= ''(optional)'' Blogging =

June 30 2008
Yushen Han

(Just like many other things, I hope that I had this in the first day when I started to work on this project.
Now it sounds like a mid-term report..)

SimpleOboeSynthesizer
and
continuousExcitationSynthesizer

This synthesizer for a woodwind (oboe) instrument is a further development
of Greg's continuousExcitationSynthesizer, a real-time synthesizer for an ebow-driven string instrument  in SoC 2007.

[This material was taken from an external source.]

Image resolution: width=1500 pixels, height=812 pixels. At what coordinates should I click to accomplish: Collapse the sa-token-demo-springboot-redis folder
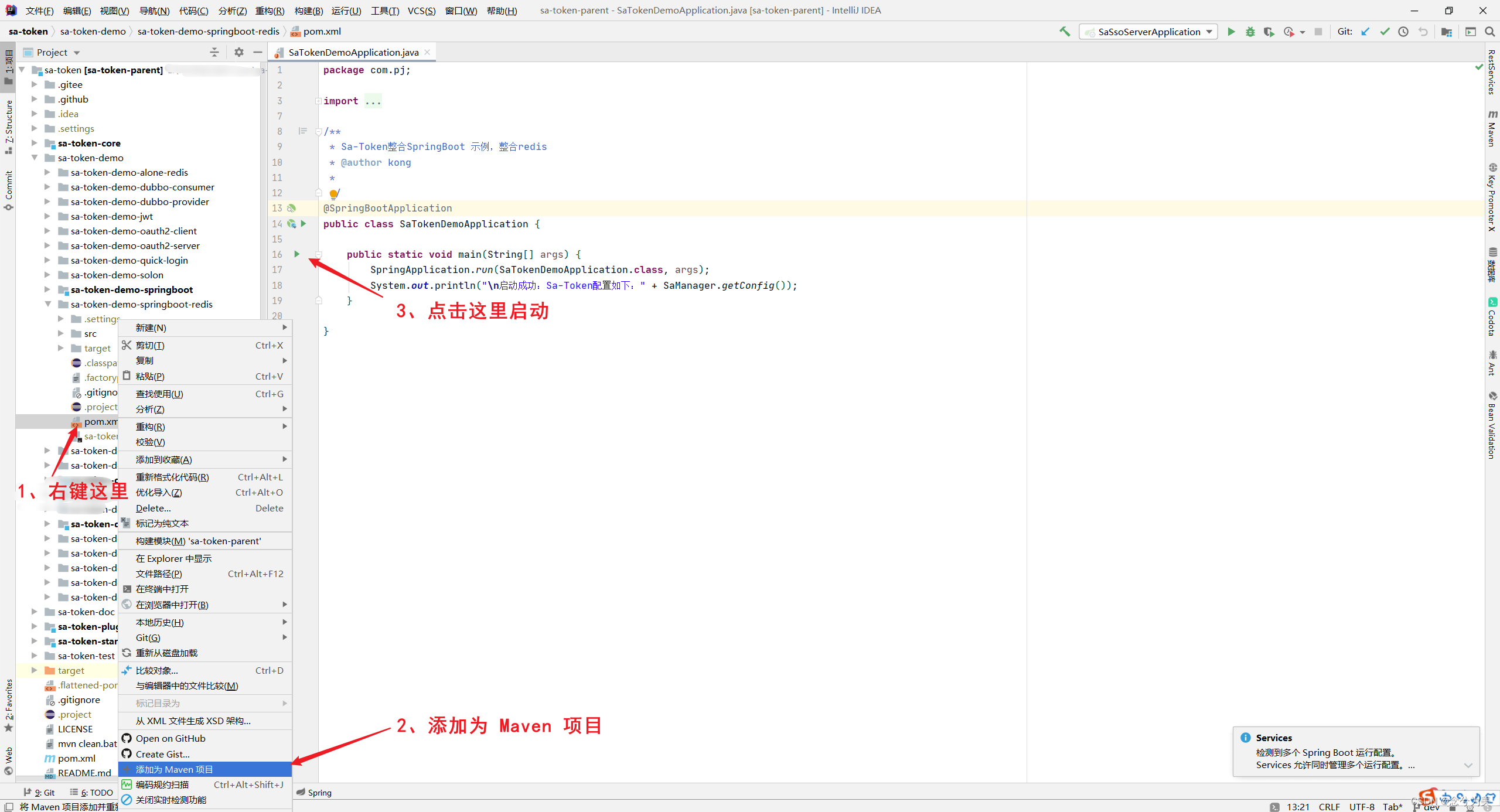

I decided to keep his design, especially the management of the metadata (in XML) of musical samples in SDIF.
So I can experiment with and gradually change the synthesizing guts.. 

Here is the link:

Let's start from (my understanding in) how it works.
[I give my comments inside square brackets] 
{I will put the changes that I've made or would make inside braces.}

1. Platform
It is supposed to work either as a plugin in Network Editor or as a command line tool.
For users to add the musical samples, a tool called Wav2SDIF is available in the console.
Also, loopMaker can convert any wave with a definite pitch to SDIF and find the loop point's by Earth Mover's distance.
{I only work with the command line tools so far, which is enough for me, but maybe not for end-users.}

2. Input from the instrument
It could take OSC or read the score files offline 
Rather than musical notation, the "score" file is actually a sequence of frequency-velocity frames, 
which is all the expression that the instrument could have.
The frequency is given in Hertz and the velocity, brightness in Greg's word, is a float between 0 and 1.
In this implementation, each frame has 1024 samples with HOP size 256 at sampling rate 44100Hz.

[The fundamental question is: how much control could an oboist have over the oboe? 
When I am thinking of a MIDI breath controller, this two-column "score" seem to be reasonable to me.
However, how the "velocity" reflects the dynamic of the sound is still open to me.]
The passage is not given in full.